« Un délestage nécessaire »

Avec une joie enrobée de naïveté, les apôtres ont repris contact avec leur « maître » ressuscité. Temps d’apprivoisement et d’apprentissage. La voie a été ouverte. Les ancrages de son groupe sont consolidées et le pain partagé de nouveau avec eux, et voilà que sous leurs yeux, Jésus se retire et disparaît après leur avoir confié de sérieuses responsabilités : « Allez donc, de toutes les nations faites des disciples, baptisez-les. »

« Gens de Galilée, pourquoi restez-vous là à regarder le ciel? »

Pourquoi? Mais parce que nous avions des projets ensemble, parce que nous avons besoin de lui, parce qu’il ne peut pas nous abandonner comme cela…

Second deuil, silence lourd, tristesse de l’âme, inquiétudes  et doutes qui montent.

Jésus s’arrache à ses disciples c’est le prix de leur maturité dans la foi. Il croit en eux.

Pour les apôtres, c’est la dépossession du confort de la guidance et

Une naissance à la prise en charge de leur propre chemin de foi.

Jésus libère les entraves de la dépendance et met ces hommes debout et en marche.

Mais il y a un passage obligé : c’est la séparation.

Notre foi n’est-elle pas faite du deuil d’un certain type de présence?

Il ne reste qu’une présence de foi liée à une absence : Jésus devient l’Absent présent autrement.

 « Gens de Galilée, pourquoi restez-vous là à regarder le ciel? »

 Moment de grande émotion pour ces hommes redevables à leur « Rabbi » d’une vision autre sur l’orientation de leur vie, d’une complicité quotidienne sur les routes de Palestine et d’un grand renversement dans leur cheminement spirituel.
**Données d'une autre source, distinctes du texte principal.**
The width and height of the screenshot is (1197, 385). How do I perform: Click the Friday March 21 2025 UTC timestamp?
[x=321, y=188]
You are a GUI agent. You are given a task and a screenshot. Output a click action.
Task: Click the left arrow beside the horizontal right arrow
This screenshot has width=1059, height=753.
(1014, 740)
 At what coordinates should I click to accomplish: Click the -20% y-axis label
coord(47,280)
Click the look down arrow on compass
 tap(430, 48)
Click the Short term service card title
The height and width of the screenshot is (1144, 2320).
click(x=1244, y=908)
Une espérance s’évanouit, une amitié s’interrompt… seule une promesse demeure :

« Vous recevrez une force, celle de l’Esprit et moi je serai avec vous tous les jours jusqu’à la fin des temps. »

La foi des apôtres est appelé à gagner en profondeur, à intégrer l’héritage reçu, à devenir témoins, à s’ouvrir avec confiance à la vie et à le reconnaître dans leur itinéraire.
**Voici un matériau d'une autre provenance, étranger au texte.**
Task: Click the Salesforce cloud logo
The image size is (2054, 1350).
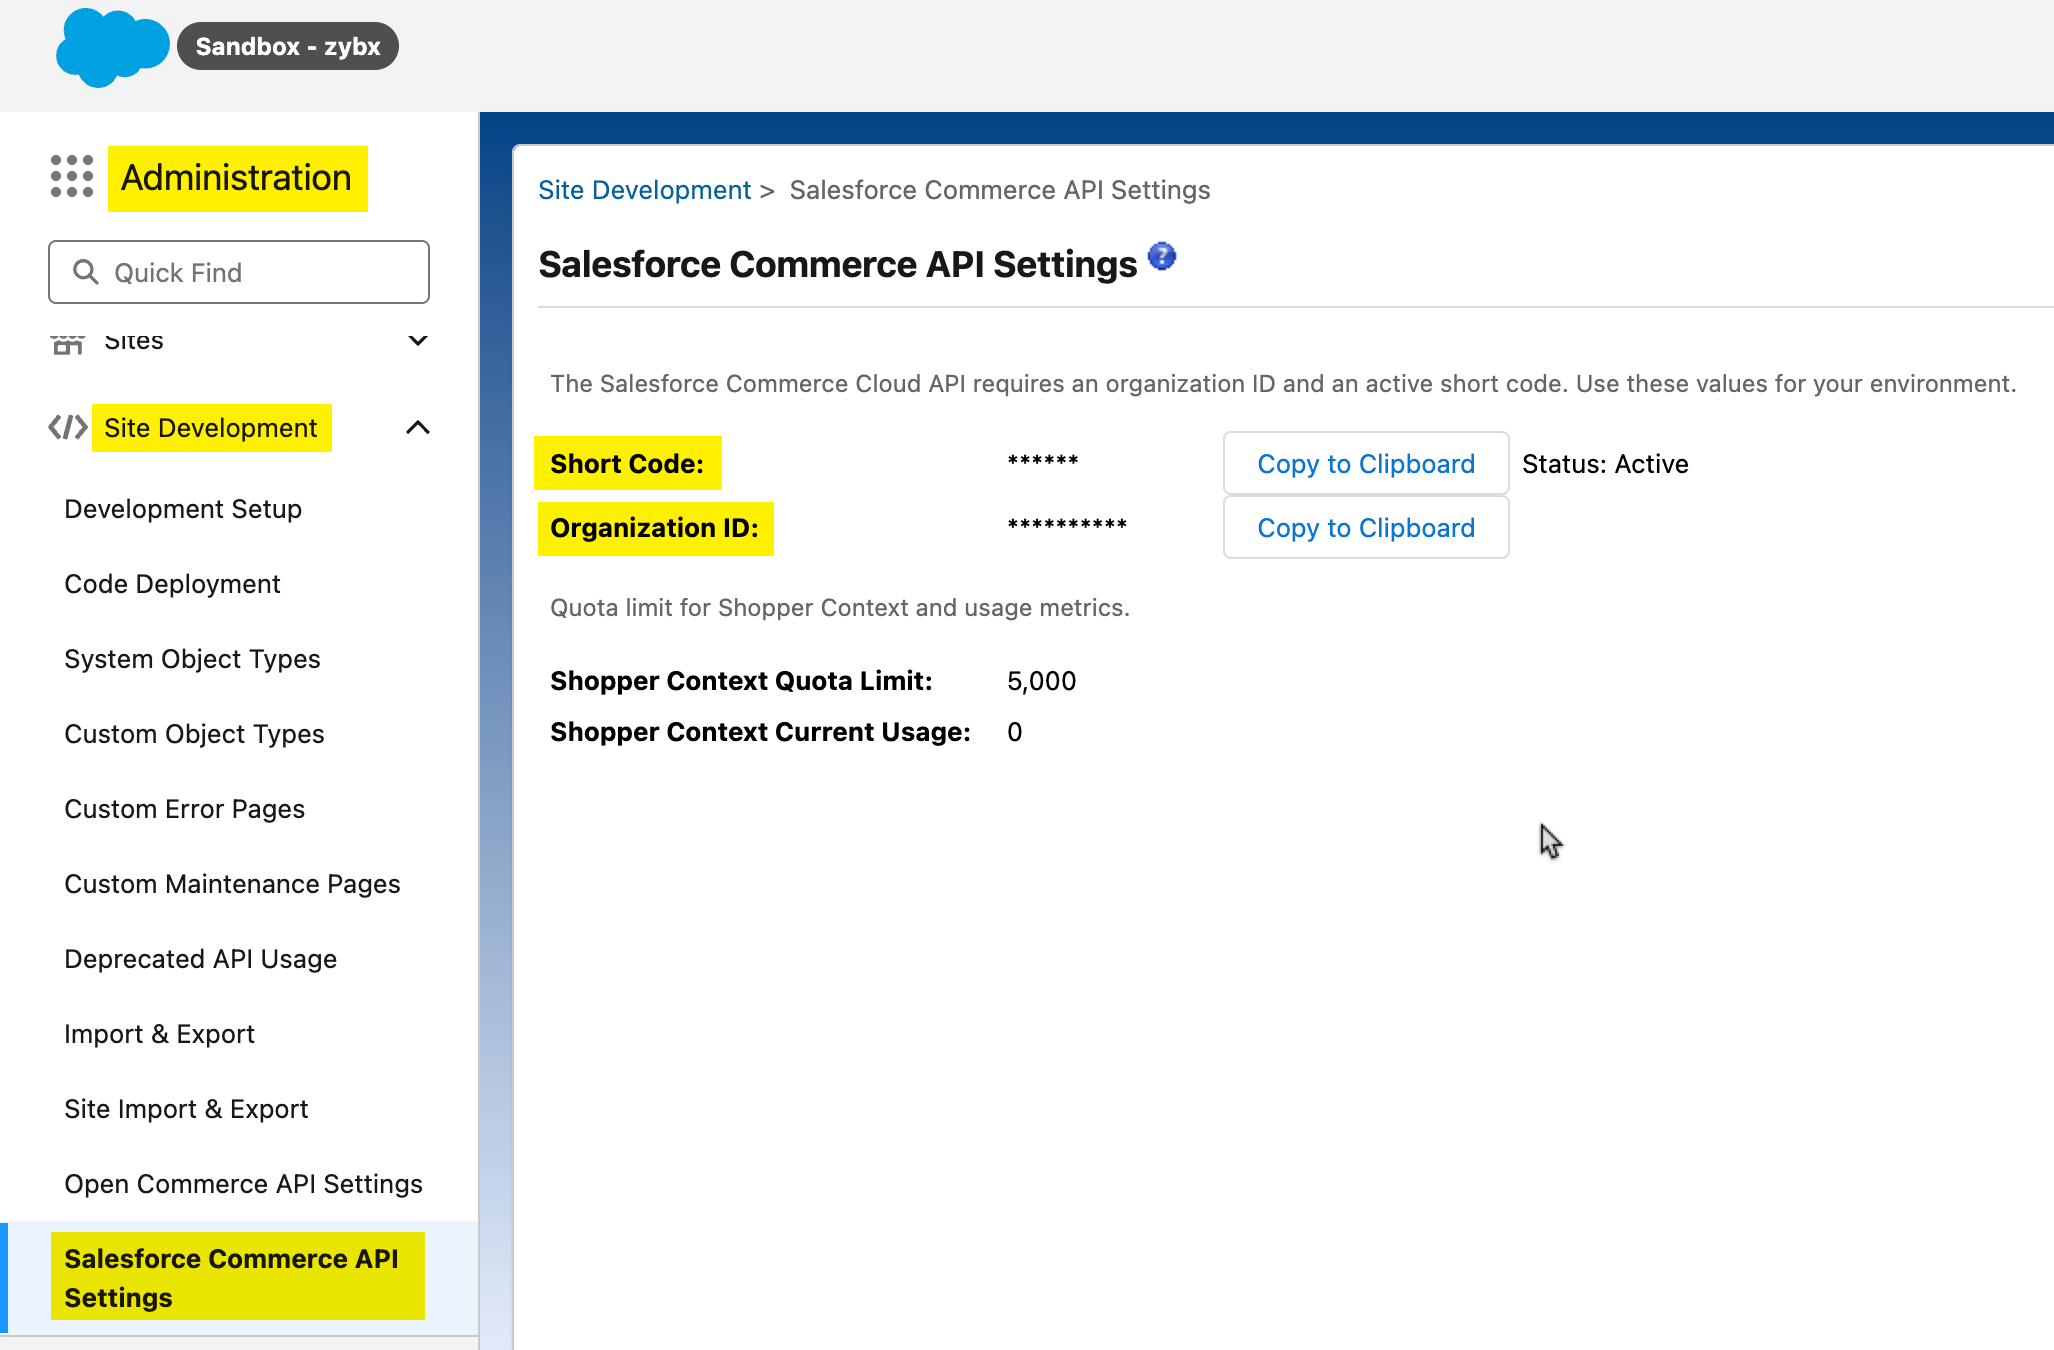Action: 112,45
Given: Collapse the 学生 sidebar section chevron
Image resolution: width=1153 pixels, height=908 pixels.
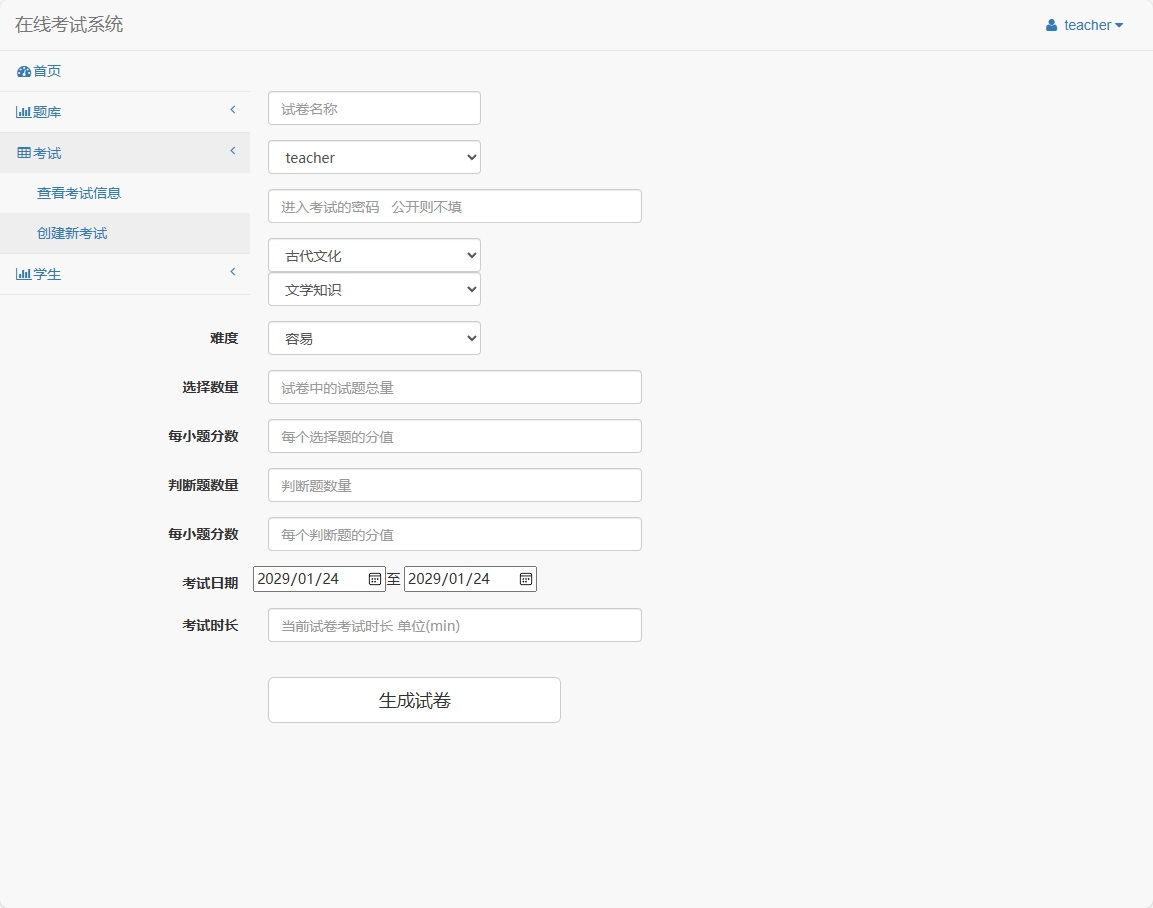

Quelle pédagogie que celle de Jésus! L’Ascension ne vient-elle pas re-questionner notre relation à Jésus? Qu’est-il pour nous : un faiseur de miracles, un prophète libre de l’histoire, un intermédiaire dans notre lien avec Dieu, un frère dans la foi, une parole pour le présent, etc.? Qu’est-il pour nous?

Quelle belle coïncidence que la fête de l’Ascension concorde avec la fête des mères, cette année! Car les mères cherchent aussi à mettre des êtres debout, à les rendre autonomes, responsables de leur choix, fidèles à leurs engagements, riches d’humanité et de capacités d’aimer. Ne dit-on pas qu’elles « élèvent » (entre guillemets) leurs enfants?
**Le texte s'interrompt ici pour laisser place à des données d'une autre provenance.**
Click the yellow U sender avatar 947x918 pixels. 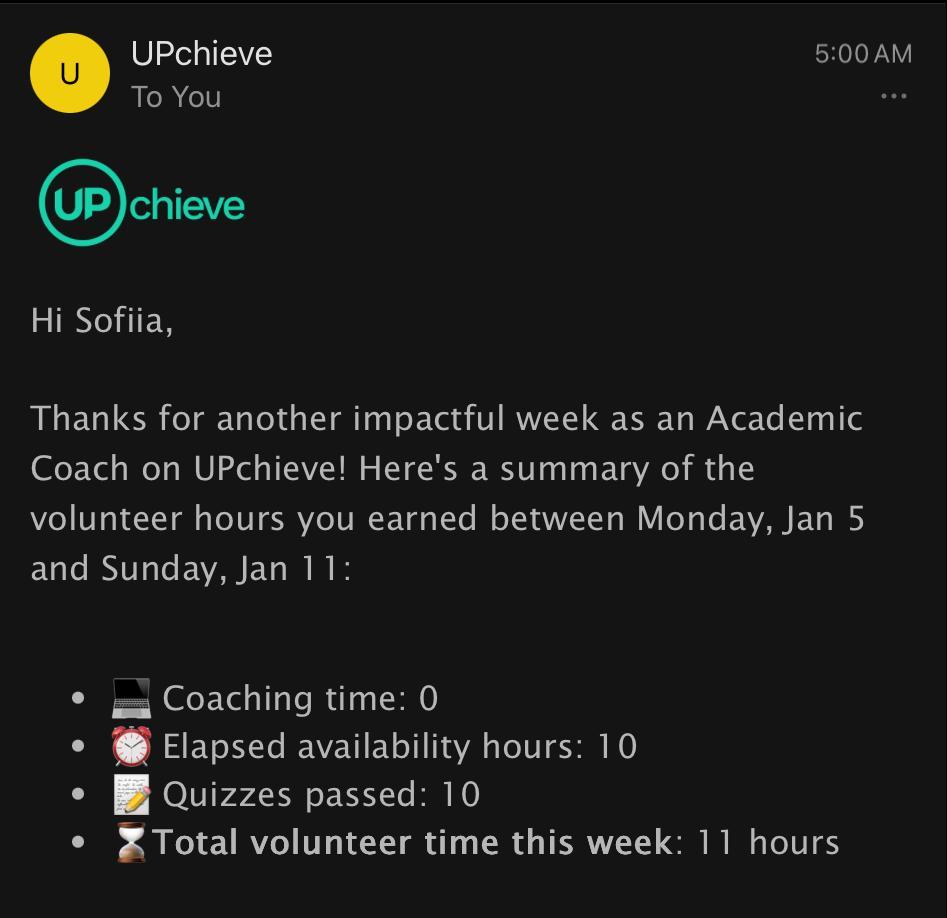click(x=69, y=73)
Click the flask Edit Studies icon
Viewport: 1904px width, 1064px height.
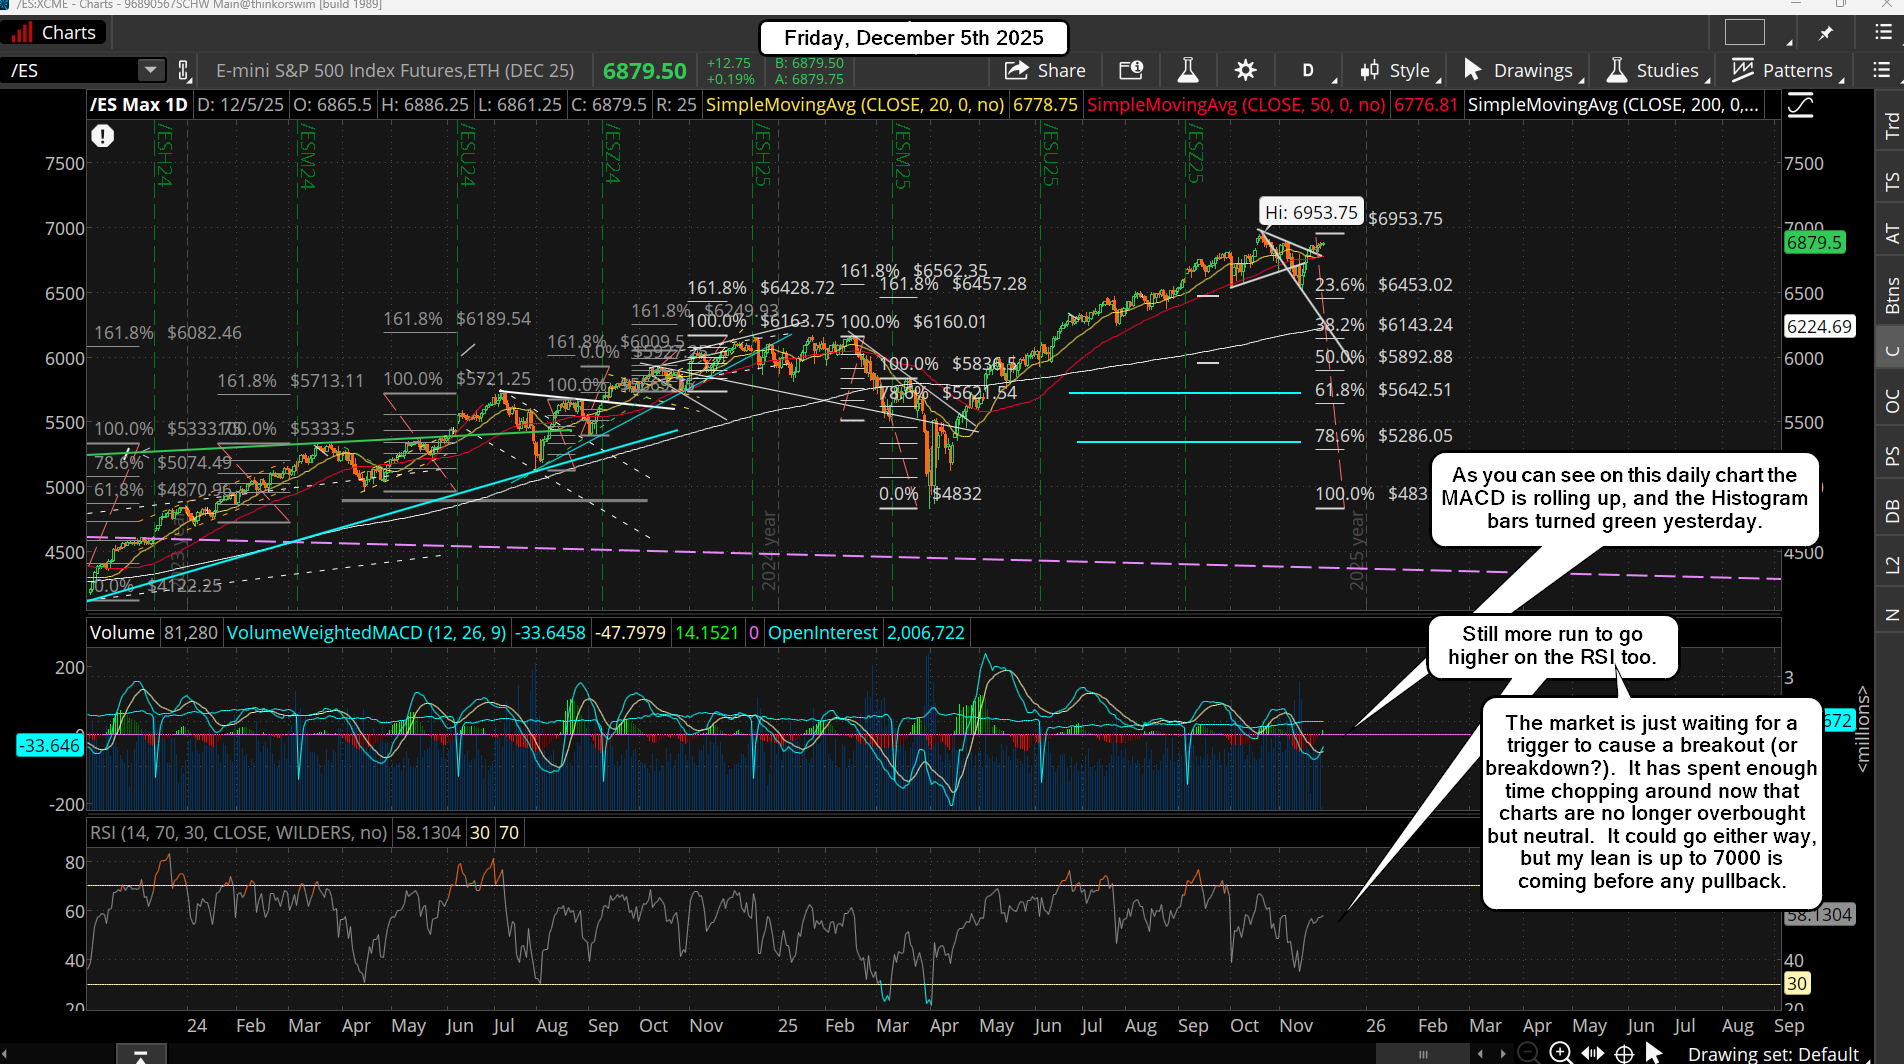click(x=1188, y=70)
Comme Jésus a fait naître chez de simples pêcheurs, chez des fonctionnaires, des intellectuels, des femmes et des soldats un nouveau rapport à Dieu,

comme Jésus a suscité la passion de la transmission du sens de sa vie et le goût du service des autres,

les mères charnelles (dans leur chair), les mères spirituelles ou les mères d’adoption donnent naissance à des êtres qu’elles tentent d’ouvrir à l’accomplissement et au bonheur, avec les limites et les forces de leur histoire personnelle. Et viennent les jours d’ascension, où elles doivent donner du leste, lâcher prise sur le devenir de leurs enfants afin qu’ils signent leur propre histoire.

Moment de distanciation d’un lien fort, moment de deuil pour elles et leurs protégés, mais moment aussi, où la confiance acquise et donnée s’inscrit au cœur de la personne comme un repère pour la suite du parcours…

L’Ascension n’est-elle pas un moment charnière pour nous les chrétiens, pour nous encourager à aller de l’avant, malgré les défis, les silences, les incompréhensions, dans la confiance que Jésus a eu et a en tous ceux qui poursuivent le rêve de Dieu : une humanité pleinement humaine! Jésus nous laisse sa place et nous renvoie à nous–mêmes!

A chaque fois que nous nous rassemblons pour refaire ce geste très humain du partage du pain, notre foi se refonde. Partage humain en souvenir de lui, partage de foi à rendre  présente cette absence de Jésus. N’est-ce pas le sens de l’expérience de foi et de la responsabilité laissée aux disciples?

« Gens de Galilée, pourquoi restez-vous là à regarder le ciel? »

Regardons le monde à notre tour… à nous de changer le mouvement des choses sous la mouvance de l’Esprit.